→ **Source data**
Start
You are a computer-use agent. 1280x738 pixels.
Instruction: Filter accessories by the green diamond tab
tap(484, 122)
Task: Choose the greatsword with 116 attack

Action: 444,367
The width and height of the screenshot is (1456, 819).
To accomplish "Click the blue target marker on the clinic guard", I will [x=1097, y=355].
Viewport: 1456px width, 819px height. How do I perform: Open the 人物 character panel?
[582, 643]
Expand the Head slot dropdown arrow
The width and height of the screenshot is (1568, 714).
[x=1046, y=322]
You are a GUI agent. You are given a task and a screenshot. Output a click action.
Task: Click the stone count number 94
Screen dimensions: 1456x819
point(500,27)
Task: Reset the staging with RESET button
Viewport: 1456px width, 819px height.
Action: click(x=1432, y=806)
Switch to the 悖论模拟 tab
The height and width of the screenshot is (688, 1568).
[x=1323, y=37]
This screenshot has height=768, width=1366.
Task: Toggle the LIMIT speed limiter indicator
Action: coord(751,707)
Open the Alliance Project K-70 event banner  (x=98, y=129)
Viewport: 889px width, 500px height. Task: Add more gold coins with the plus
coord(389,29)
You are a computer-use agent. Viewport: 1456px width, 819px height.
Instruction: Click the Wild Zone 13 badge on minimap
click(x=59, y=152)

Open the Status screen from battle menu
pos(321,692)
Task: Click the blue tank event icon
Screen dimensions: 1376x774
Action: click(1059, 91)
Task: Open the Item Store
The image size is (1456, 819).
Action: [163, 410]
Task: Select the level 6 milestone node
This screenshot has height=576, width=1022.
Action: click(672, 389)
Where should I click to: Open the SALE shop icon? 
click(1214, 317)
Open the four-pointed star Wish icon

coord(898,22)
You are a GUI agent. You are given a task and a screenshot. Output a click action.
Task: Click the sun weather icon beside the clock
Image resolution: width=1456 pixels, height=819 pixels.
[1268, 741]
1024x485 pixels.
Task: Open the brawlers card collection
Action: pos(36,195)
End
→ **Set task**
Please format the records above as a JSON list of strings, with one string for each line and blank lines omitted.

→ **Solved problem**
[
  "You are a computer-use agent. 1280x738 pixels.",
  "Instruction: Filter accessories by the green diamond tab",
  "tap(484, 122)",
  "Task: Choose the greatsword with 116 attack",
  "Action: 444,367",
  "The width and height of the screenshot is (1456, 819).",
  "To accomplish \"Click the blue target marker on the clinic guard\", I will [x=1097, y=355].",
  "Viewport: 1456px width, 819px height. How do I perform: Open the 人物 character panel?",
  "[582, 643]",
  "Expand the Head slot dropdown arrow",
  "The width and height of the screenshot is (1568, 714).",
  "[x=1046, y=322]",
  "You are a GUI agent. You are given a task and a screenshot. Output a click action.",
  "Task: Click the stone count number 94",
  "Screen dimensions: 1456x819",
  "point(500,27)",
  "Task: Reset the staging with RESET button",
  "Viewport: 1456px width, 819px height.",
  "Action: click(x=1432, y=806)",
  "Switch to the 悖论模拟 tab",
  "The height and width of the screenshot is (688, 1568).",
  "[x=1323, y=37]",
  "This screenshot has height=768, width=1366.",
  "Task: Toggle the LIMIT speed limiter indicator",
  "Action: coord(751,707)",
  "Open the Alliance Project K-70 event banner  (x=98, y=129)",
  "Viewport: 889px width, 500px height. Task: Add more gold coins with the plus",
  "coord(389,29)",
  "You are a computer-use agent. Viewport: 1456px width, 819px height.",
  "Instruction: Click the Wild Zone 13 badge on minimap",
  "click(x=59, y=152)",
  "Open the Status screen from battle menu",
  "pos(321,692)",
  "Task: Click the blue tank event icon",
  "Screen dimensions: 1376x774",
  "Action: click(1059, 91)",
  "Task: Open the Item Store",
  "The image size is (1456, 819).",
  "Action: [163, 410]",
  "Task: Select the level 6 milestone node",
  "This screenshot has height=576, width=1022.",
  "Action: click(672, 389)",
  "Where should I click to: Open the SALE shop icon? ",
  "click(1214, 317)",
  "Open the four-pointed star Wish icon",
  "coord(898,22)",
  "You are a GUI agent. You are given a task and a screenshot. Output a click action.",
  "Task: Click the sun weather icon beside the clock",
  "Image resolution: width=1456 pixels, height=819 pixels.",
  "[1268, 741]",
  "1024x485 pixels.",
  "Task: Open the brawlers card collection",
  "Action: pos(36,195)"
]